- **Exercise description**: Go through the data and retrieve each line that includes the string "Revista".

*** Opening of Extracted material ***

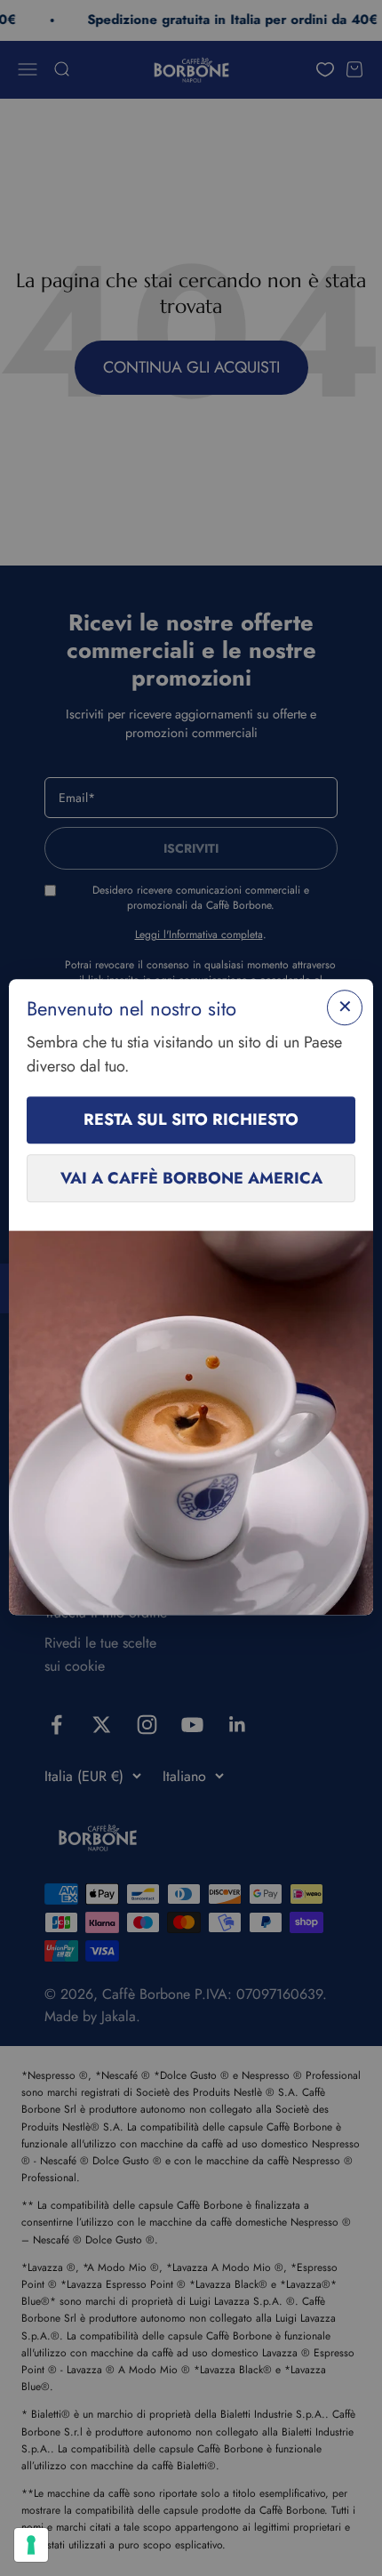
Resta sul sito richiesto (191, 1119)
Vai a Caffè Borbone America (191, 1178)
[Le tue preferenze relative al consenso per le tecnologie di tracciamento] (31, 2545)
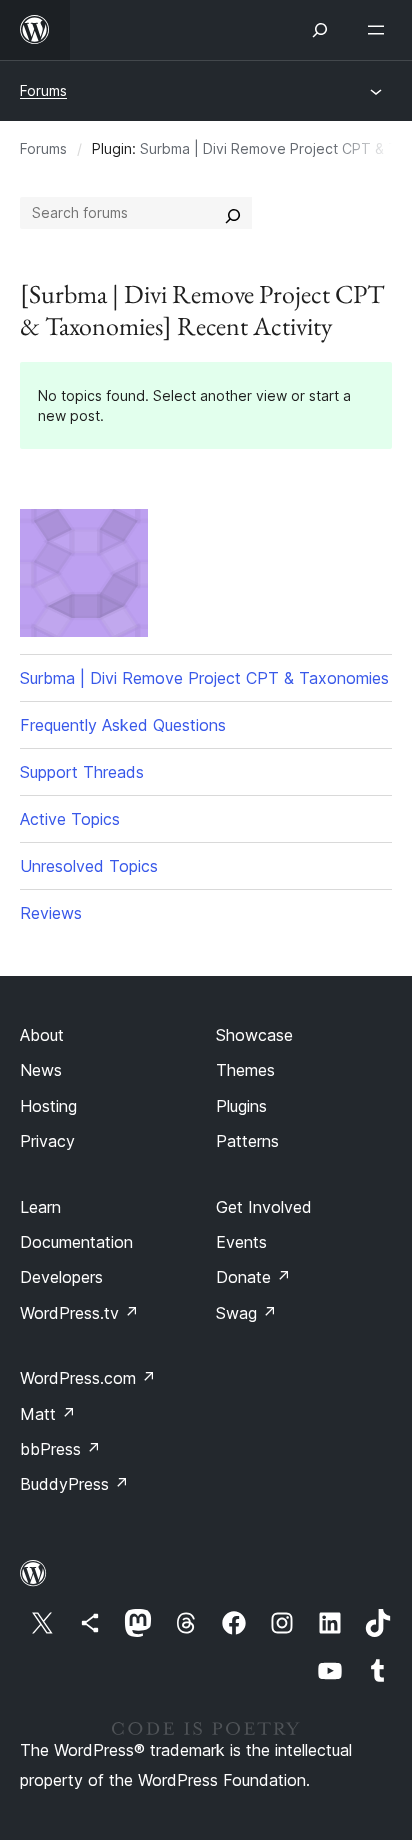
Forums (43, 90)
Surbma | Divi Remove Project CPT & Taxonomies (204, 678)
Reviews (51, 913)
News (41, 1070)
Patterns (247, 1141)
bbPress (60, 1449)
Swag (246, 1313)
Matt (48, 1414)
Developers (61, 1277)
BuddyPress (74, 1484)
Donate (253, 1277)
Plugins (241, 1106)
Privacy (47, 1141)
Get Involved (264, 1207)
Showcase (254, 1035)
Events (241, 1242)
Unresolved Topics (89, 866)
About (42, 1035)
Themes (245, 1070)
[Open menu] (380, 30)
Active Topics (70, 819)
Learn (40, 1207)
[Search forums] (233, 213)
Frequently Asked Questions (123, 725)
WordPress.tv (79, 1313)
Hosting (48, 1106)
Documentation (76, 1242)
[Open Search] (320, 30)
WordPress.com (88, 1378)
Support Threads (82, 772)
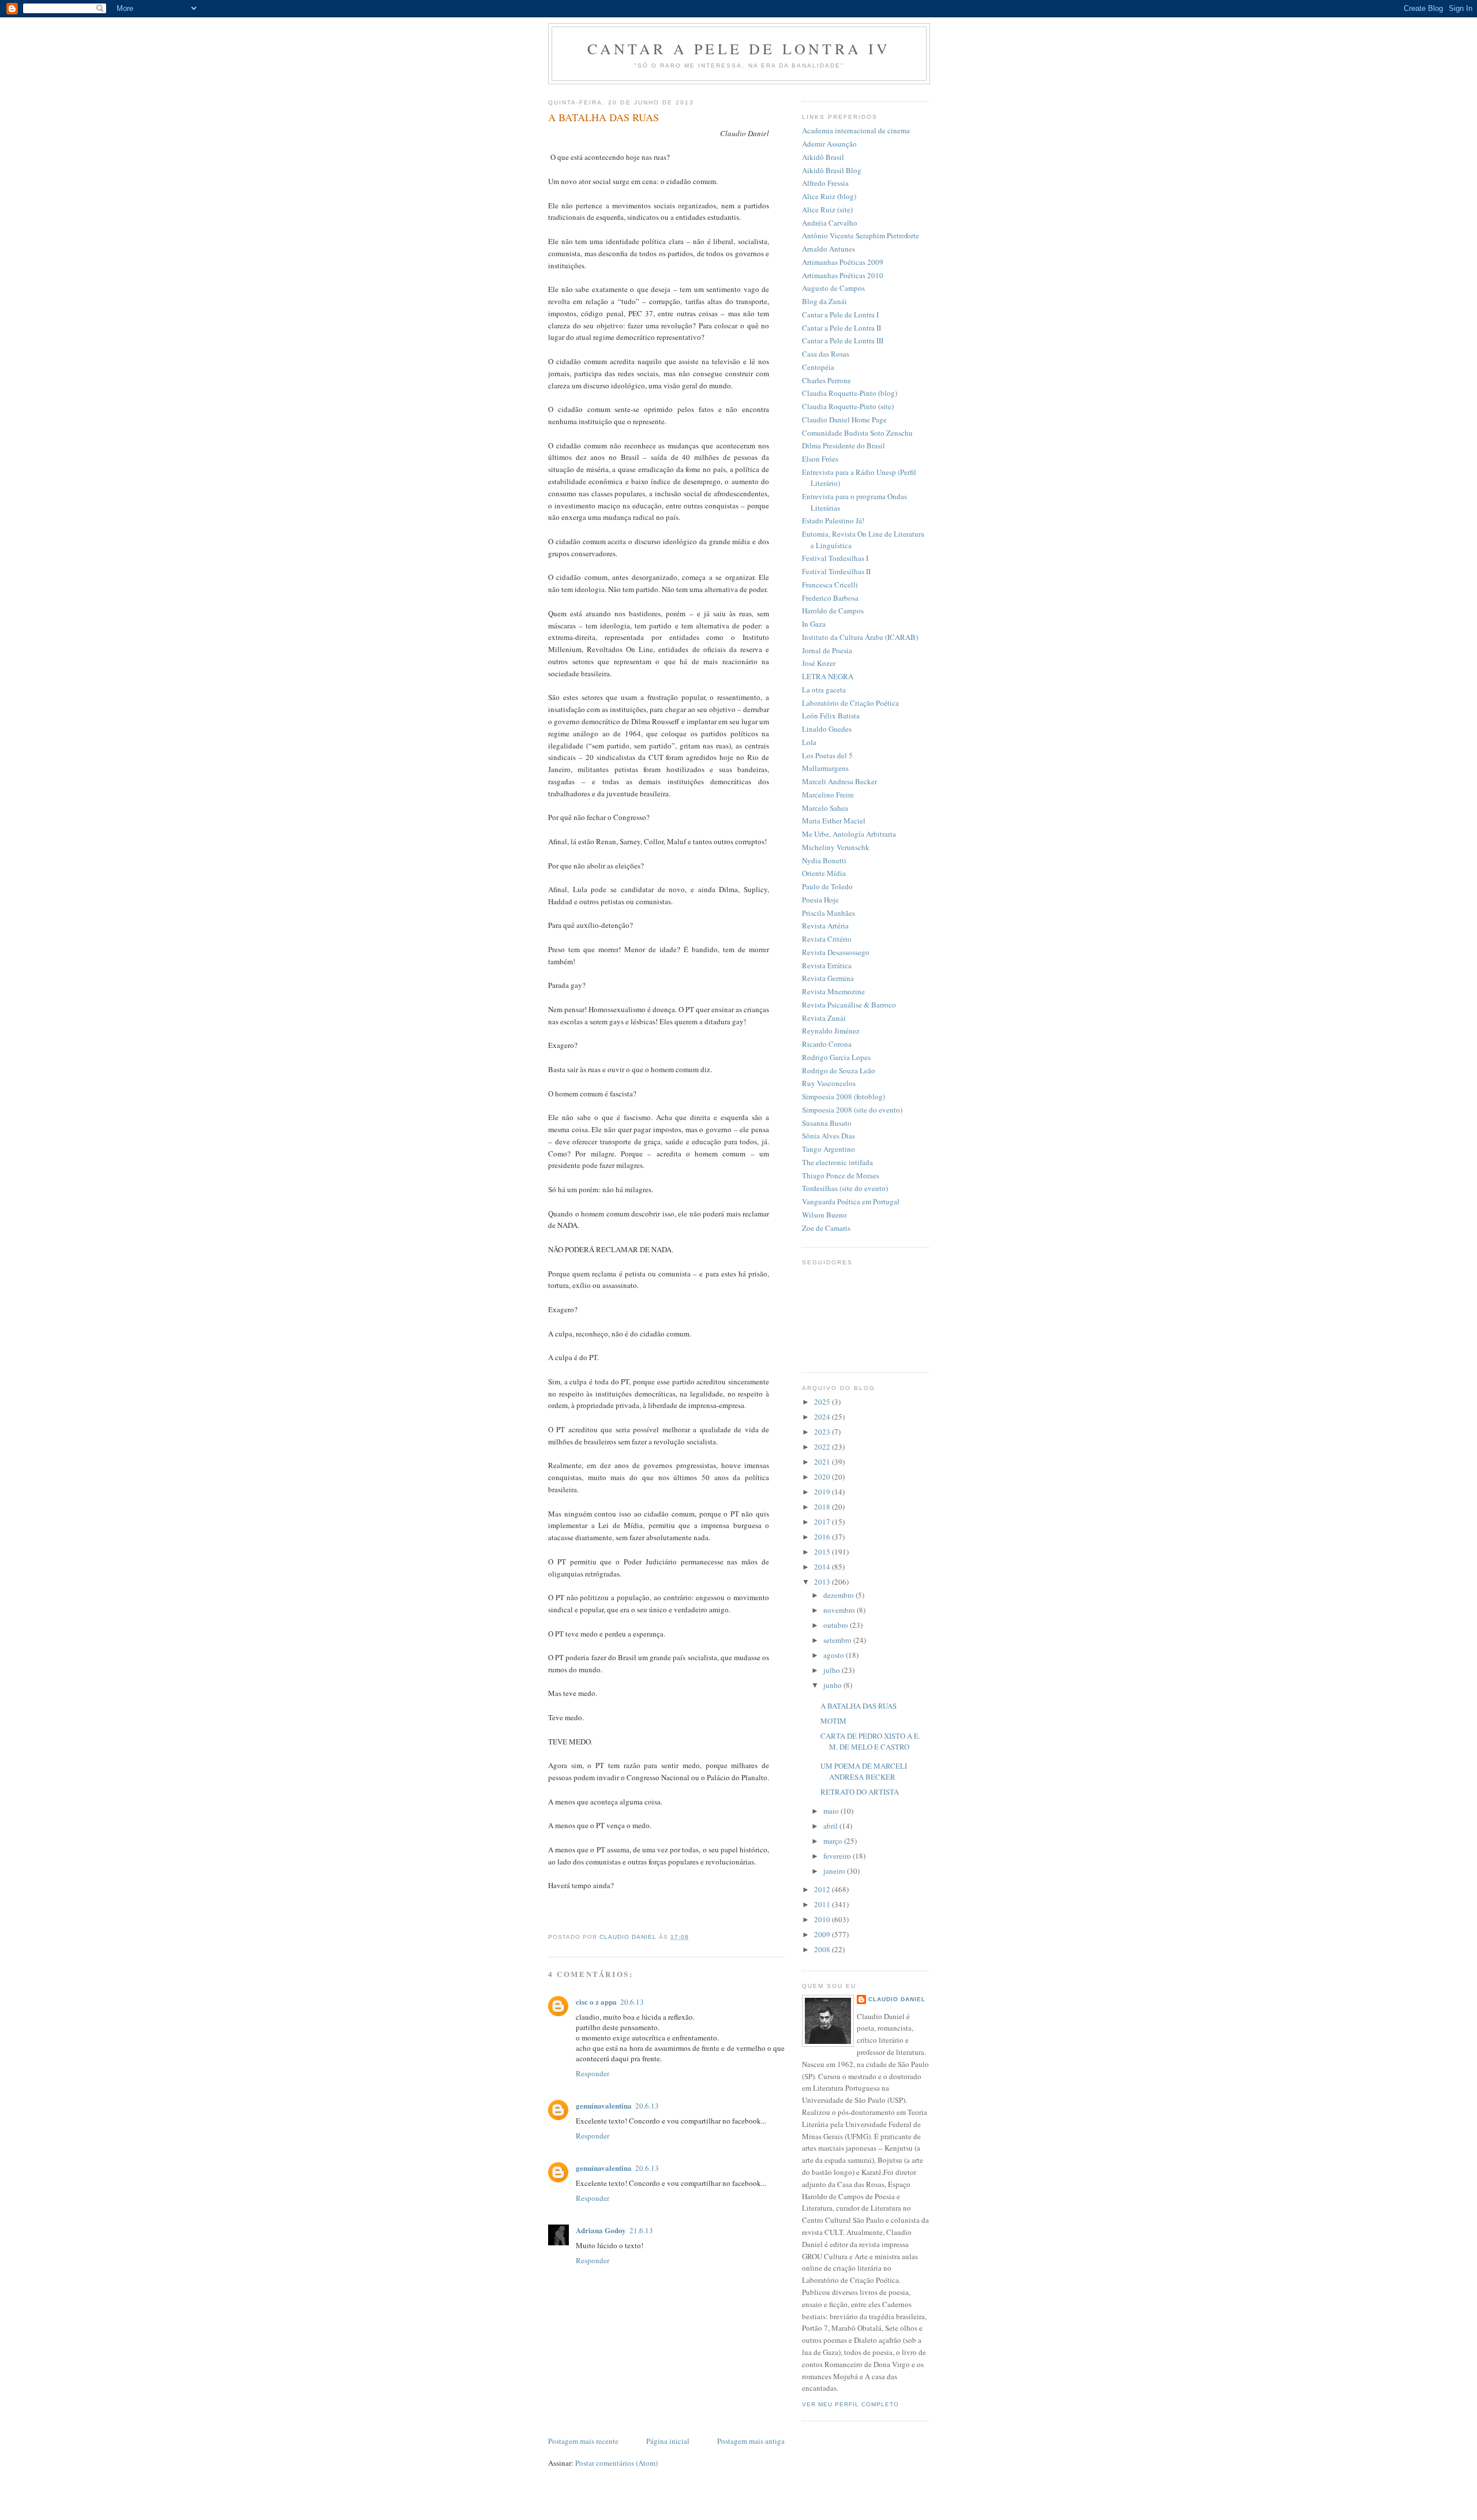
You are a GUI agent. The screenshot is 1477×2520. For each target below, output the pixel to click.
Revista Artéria (825, 925)
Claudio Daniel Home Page (844, 419)
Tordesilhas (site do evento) (845, 1188)
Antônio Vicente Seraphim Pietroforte (860, 235)
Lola (809, 742)
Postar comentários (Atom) (616, 2463)
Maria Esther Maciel (833, 820)
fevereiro (838, 1856)
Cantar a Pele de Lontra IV (738, 48)
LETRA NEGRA (827, 676)
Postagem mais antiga (751, 2441)
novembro (840, 1610)
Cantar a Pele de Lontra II (841, 328)
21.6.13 (641, 2230)
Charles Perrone (826, 380)
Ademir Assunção (829, 143)
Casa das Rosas (825, 354)
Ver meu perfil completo (850, 2404)
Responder (592, 2073)
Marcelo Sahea (825, 808)
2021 (823, 1461)
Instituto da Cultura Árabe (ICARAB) (860, 637)
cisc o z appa (596, 2001)
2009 (823, 1934)
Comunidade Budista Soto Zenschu (857, 433)
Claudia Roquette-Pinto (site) (848, 406)
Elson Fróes (820, 459)
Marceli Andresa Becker (839, 781)
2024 (823, 1416)
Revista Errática (827, 965)
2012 (823, 1889)
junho (833, 1685)
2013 (823, 1582)
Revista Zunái (824, 1018)
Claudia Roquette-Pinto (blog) (849, 393)
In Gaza (814, 624)
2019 (823, 1491)
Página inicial (667, 2441)
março (833, 1841)
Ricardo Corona (827, 1044)
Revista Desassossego (835, 952)
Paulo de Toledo (827, 886)
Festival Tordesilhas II (836, 571)
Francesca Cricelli (830, 584)
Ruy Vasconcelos (829, 1083)
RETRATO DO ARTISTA (859, 1792)
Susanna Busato (827, 1123)
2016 (823, 1537)
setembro (838, 1640)
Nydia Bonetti (824, 860)
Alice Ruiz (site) (827, 209)
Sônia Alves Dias (828, 1135)
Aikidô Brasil (823, 157)
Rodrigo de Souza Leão (838, 1070)
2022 (823, 1446)
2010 (823, 1919)
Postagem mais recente (583, 2441)
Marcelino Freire (828, 794)
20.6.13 (632, 2002)
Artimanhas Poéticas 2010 (842, 275)
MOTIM (833, 1721)
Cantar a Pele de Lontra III (842, 340)
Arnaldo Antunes (828, 249)
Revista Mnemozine (833, 991)
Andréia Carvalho (829, 223)
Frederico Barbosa (830, 598)
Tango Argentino (828, 1149)
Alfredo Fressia (825, 183)
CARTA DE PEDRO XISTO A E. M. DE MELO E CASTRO (870, 1742)
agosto (834, 1655)
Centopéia (818, 367)
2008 (823, 1949)
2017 (823, 1522)
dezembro (839, 1595)
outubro (836, 1625)
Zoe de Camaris (826, 1228)
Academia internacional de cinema (856, 130)
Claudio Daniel (896, 1999)
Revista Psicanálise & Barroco (849, 1004)
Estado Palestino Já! (833, 520)
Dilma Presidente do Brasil (843, 445)
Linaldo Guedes (827, 729)
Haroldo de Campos (833, 610)
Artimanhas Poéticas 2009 (842, 262)
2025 (823, 1401)
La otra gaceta (824, 689)
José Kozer (818, 663)
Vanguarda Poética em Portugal (850, 1201)
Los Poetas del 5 (827, 755)
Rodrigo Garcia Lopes (836, 1057)
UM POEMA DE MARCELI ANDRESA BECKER (863, 1772)
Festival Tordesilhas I (835, 558)
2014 (823, 1567)
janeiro (835, 1871)
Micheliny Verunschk (835, 847)
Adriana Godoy (601, 2230)
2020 (823, 1476)
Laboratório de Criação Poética (850, 703)
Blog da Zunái (824, 301)
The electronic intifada (837, 1162)
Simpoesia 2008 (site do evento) (852, 1109)
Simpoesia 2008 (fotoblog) (843, 1096)
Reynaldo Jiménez (831, 1030)
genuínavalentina (604, 2105)
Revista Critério (827, 939)
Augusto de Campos (833, 288)
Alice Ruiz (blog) (829, 196)
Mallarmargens (825, 768)
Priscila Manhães (828, 913)
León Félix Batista (831, 715)
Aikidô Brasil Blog (831, 170)
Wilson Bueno (824, 1215)
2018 (823, 1506)
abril (831, 1826)
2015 (823, 1552)
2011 (823, 1904)
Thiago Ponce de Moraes (840, 1175)
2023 (823, 1431)
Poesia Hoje (820, 899)
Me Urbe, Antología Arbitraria (849, 834)
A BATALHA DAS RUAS (858, 1706)
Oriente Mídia (824, 873)
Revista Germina (828, 978)
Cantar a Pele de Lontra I (840, 314)
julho (832, 1670)
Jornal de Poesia (827, 650)
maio (832, 1811)
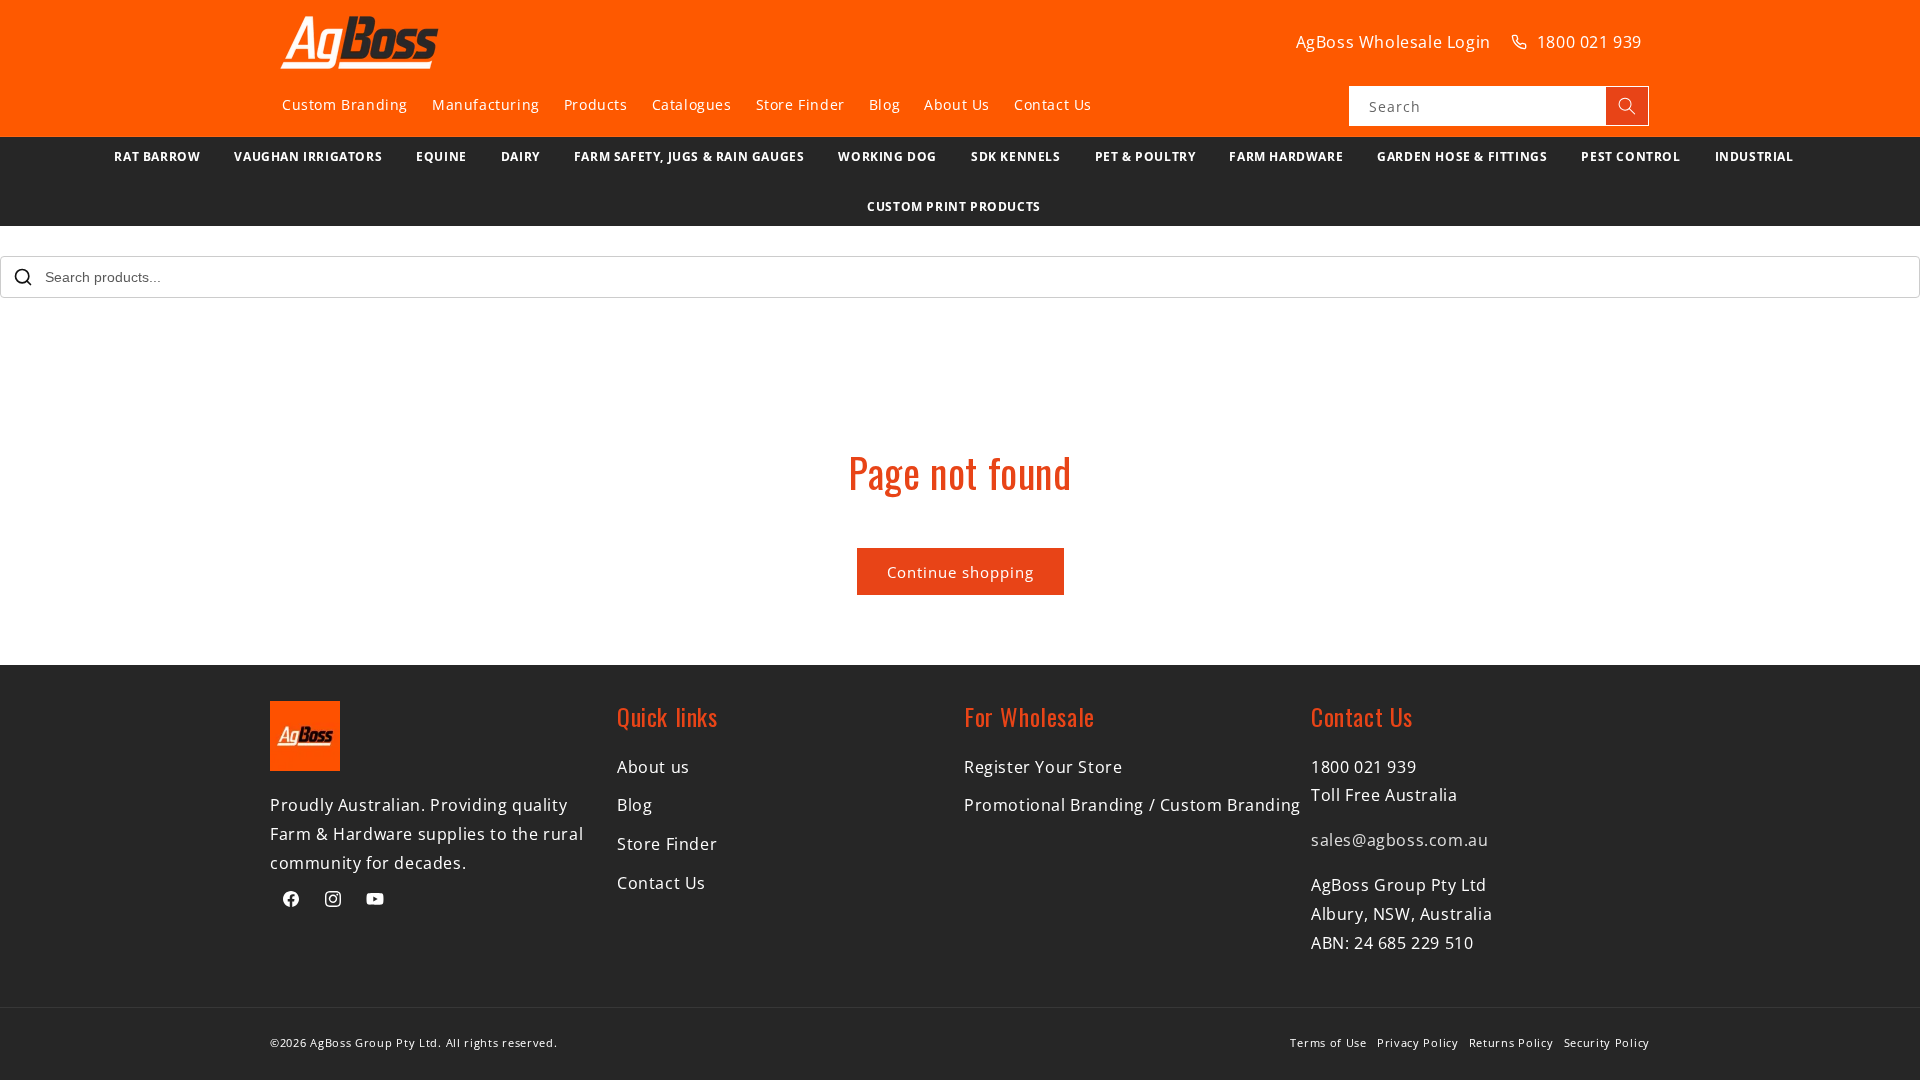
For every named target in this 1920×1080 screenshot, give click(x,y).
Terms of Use (1328, 1042)
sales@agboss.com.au (1399, 840)
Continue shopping (960, 572)
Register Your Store (1043, 767)
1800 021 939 (1589, 42)
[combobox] (1499, 106)
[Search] (1627, 106)
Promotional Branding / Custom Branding (1132, 805)
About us (653, 767)
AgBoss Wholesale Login (1393, 42)
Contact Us (661, 883)
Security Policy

*** Close of Extracted material ***

- **Reply**:
Revista Artéria (825, 925)
Revista Errática (827, 965)
Revista Zunái (824, 1018)
Revista Desassossego (835, 952)
Revista Mnemozine (833, 991)
Revista Psicanálise & Barroco (849, 1004)
Revista Critério (827, 939)
Revista Germina (828, 978)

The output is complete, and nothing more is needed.